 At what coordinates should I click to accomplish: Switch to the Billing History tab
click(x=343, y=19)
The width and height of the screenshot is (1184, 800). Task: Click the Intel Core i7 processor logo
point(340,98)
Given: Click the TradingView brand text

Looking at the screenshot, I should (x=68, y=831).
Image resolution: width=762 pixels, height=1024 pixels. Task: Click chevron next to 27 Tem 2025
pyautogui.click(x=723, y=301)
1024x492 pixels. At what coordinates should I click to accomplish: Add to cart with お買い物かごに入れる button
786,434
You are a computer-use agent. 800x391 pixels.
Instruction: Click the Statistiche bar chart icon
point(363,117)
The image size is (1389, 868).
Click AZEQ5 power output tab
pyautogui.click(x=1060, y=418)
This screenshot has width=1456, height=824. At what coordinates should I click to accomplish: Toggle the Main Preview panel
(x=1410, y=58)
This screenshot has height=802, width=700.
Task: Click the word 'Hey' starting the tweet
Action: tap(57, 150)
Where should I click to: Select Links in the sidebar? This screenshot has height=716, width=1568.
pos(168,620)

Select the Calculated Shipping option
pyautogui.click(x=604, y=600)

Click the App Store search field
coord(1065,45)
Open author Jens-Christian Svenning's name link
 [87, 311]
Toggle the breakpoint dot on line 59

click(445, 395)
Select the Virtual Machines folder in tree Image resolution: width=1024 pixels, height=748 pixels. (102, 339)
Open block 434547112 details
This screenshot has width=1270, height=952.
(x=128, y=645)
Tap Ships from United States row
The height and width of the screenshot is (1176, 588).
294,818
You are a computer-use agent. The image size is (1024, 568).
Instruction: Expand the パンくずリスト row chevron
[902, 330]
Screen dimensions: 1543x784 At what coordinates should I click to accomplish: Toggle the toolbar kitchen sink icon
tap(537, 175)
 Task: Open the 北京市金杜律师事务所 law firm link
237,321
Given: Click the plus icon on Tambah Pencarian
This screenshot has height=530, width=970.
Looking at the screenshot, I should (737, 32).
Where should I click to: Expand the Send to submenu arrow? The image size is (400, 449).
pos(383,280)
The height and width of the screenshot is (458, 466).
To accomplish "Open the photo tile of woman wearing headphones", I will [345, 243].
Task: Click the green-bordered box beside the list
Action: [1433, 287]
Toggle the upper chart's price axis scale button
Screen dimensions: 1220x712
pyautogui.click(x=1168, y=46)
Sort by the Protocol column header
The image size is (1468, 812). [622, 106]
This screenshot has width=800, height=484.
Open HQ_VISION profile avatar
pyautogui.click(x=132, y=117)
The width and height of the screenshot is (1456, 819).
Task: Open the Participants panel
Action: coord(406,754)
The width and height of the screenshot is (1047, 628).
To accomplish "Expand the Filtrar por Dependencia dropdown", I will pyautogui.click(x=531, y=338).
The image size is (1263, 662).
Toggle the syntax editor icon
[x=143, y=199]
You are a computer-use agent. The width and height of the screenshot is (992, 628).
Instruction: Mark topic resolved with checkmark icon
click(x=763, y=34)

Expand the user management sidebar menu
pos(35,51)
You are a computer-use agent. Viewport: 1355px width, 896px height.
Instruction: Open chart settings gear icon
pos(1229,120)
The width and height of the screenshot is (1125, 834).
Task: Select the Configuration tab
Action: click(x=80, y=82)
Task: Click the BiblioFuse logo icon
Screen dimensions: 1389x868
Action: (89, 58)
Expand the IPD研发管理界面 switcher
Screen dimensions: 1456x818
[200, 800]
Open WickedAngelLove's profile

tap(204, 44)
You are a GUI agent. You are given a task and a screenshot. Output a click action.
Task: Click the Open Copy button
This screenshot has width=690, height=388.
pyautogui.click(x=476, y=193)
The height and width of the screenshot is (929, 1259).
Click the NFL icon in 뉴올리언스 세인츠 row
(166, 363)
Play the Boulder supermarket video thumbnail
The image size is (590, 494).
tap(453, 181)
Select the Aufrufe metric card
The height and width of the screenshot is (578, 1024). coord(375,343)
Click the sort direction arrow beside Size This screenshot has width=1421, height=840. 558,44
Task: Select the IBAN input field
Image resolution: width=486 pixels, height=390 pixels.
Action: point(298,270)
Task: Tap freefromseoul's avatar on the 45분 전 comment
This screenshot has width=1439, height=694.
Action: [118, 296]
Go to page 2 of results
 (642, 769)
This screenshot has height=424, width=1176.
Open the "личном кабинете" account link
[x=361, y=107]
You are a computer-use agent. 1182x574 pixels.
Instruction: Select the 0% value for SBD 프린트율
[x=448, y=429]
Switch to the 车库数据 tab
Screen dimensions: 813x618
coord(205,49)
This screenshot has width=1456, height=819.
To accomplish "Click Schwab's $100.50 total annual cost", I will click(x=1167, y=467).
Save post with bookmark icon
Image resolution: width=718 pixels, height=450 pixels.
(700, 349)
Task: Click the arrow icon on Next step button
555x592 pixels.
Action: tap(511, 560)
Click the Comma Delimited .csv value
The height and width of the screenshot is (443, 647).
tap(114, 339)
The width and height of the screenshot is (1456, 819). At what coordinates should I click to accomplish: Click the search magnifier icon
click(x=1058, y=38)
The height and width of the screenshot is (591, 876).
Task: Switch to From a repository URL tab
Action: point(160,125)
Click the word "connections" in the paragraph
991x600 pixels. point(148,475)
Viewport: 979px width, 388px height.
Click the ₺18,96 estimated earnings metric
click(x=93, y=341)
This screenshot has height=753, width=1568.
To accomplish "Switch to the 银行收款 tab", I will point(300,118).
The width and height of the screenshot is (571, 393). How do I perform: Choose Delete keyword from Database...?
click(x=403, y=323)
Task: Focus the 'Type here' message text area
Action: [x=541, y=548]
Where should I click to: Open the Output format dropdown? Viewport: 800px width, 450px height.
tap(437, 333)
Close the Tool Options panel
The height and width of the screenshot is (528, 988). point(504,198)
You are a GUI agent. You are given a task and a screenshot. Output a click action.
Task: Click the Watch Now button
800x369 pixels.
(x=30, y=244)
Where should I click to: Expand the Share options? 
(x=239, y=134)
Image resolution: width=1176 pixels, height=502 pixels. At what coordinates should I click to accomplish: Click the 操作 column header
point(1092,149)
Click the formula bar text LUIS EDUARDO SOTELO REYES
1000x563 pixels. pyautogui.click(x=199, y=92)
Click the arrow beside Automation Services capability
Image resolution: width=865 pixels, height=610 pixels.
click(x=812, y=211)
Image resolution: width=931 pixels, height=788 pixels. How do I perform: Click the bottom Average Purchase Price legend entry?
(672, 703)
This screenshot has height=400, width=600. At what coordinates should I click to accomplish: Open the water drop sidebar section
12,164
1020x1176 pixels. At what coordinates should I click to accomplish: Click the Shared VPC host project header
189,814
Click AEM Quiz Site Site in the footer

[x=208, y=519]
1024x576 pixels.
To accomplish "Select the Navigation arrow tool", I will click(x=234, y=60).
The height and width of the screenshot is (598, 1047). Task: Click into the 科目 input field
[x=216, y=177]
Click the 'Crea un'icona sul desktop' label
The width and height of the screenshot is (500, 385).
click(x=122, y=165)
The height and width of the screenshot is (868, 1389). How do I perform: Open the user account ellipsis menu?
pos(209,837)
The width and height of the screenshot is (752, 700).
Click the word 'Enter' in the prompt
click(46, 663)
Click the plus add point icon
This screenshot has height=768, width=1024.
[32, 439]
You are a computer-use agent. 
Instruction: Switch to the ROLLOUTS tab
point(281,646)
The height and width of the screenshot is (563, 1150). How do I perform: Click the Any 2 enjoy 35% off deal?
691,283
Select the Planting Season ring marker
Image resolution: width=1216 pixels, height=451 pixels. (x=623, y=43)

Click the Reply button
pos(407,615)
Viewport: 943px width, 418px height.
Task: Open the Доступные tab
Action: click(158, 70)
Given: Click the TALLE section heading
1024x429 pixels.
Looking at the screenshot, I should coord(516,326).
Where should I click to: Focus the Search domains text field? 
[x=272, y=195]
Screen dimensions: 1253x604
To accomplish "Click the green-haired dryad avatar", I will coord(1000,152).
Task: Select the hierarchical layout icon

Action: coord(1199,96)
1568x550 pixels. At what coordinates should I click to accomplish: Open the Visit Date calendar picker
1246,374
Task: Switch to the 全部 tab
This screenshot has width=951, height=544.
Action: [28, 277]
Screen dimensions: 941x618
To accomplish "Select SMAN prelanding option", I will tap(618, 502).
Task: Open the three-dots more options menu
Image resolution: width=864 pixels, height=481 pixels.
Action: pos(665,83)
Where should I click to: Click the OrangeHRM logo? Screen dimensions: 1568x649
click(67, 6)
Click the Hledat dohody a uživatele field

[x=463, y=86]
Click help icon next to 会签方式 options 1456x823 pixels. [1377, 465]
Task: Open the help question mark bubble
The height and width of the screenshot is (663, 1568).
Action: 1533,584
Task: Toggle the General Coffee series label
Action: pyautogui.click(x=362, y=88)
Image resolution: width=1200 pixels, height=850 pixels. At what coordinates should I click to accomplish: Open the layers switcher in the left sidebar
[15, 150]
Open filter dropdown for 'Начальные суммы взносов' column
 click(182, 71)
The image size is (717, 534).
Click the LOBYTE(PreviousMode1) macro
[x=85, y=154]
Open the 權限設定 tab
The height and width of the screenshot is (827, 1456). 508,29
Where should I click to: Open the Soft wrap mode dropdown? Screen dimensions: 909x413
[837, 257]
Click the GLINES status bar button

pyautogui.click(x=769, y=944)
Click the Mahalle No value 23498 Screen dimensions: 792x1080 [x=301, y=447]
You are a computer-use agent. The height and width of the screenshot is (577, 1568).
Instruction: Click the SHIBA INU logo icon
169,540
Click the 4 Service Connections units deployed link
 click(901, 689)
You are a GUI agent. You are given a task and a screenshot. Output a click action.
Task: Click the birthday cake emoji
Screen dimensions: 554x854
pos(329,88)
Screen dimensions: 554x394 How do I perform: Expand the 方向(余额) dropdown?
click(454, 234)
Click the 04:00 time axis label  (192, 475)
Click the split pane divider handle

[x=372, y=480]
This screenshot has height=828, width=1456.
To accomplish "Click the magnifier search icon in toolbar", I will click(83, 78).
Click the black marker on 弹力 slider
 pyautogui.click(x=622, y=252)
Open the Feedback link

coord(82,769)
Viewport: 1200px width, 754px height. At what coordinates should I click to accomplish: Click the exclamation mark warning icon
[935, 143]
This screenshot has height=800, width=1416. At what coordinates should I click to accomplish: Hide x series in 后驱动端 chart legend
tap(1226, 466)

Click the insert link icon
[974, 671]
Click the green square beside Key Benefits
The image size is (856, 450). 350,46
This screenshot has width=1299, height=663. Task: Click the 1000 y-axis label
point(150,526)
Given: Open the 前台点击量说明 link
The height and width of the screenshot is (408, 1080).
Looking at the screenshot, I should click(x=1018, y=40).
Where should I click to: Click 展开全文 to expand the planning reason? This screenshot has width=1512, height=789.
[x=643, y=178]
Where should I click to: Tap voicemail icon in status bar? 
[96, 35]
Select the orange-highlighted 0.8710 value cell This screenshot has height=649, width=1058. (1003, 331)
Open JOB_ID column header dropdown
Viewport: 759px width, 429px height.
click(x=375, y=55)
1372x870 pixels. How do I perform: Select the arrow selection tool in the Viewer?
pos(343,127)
----
List every line in the records above that contains the word "metric", copying each line in full.

Final result:
Select the Aufrufe metric card
Click the ₺18,96 estimated earnings metric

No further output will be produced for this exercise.